This functionality is not supported for Amazon S3 on Outposts.
For more information about Amazon S3 Select, see Selecting Content from Objects and SELECT Command in the Amazon S3 User Guide.
Permissions¶
You must have the s3:GetObject
permission for this operation. Amazon
S3 Select does not support anonymous access.
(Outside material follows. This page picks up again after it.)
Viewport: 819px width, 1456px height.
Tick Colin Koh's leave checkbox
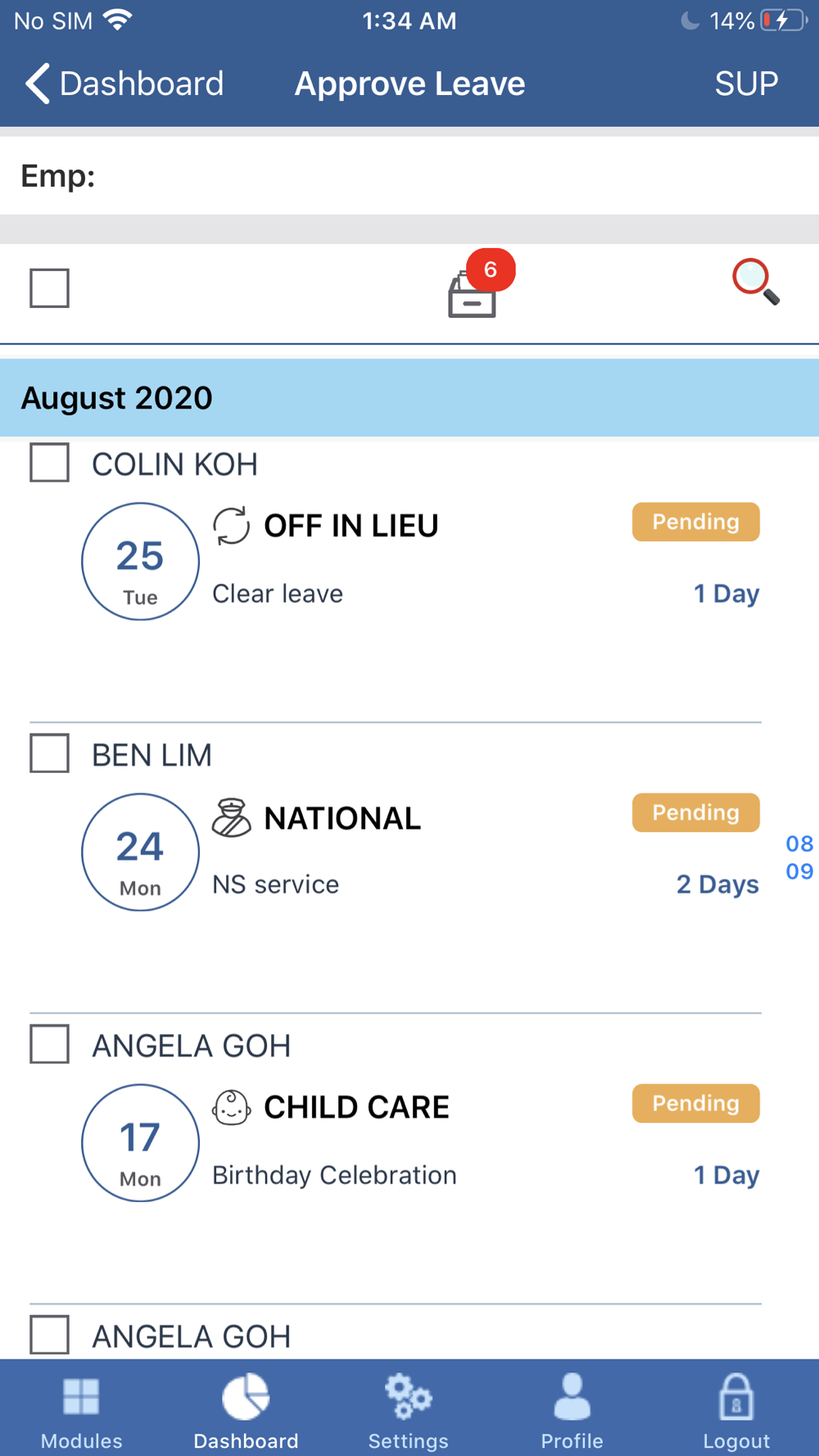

For more information about
permissions, see Specifying Permissions in a
Policy
in the Amazon S3 User Guide.
Object Data Formats¶
You can use Amazon S3 Select to query objects that have the following format properties:
-
CSV, JSON, and Parquet - Objects must be in CSV, JSON, or Parquet format.
-
UTF-8 - UTF-8 is the only encoding type Amazon S3 Select supports.
-
GZIP or BZIP2 - CSV and JSON files can be compressed using GZIP or BZIP2. GZIP and BZIP2 are the only compression formats that Amazon S3 Select supports for CSV and JSON files. Amazon S3 Select supports columnar compression for Parquet using GZIP or Snappy. Amazon S3 Select does not support whole-object compression for Parquet objects.
-
Server-side encryption - Amazon S3 Select supports querying objects that are protected with server-side encryption.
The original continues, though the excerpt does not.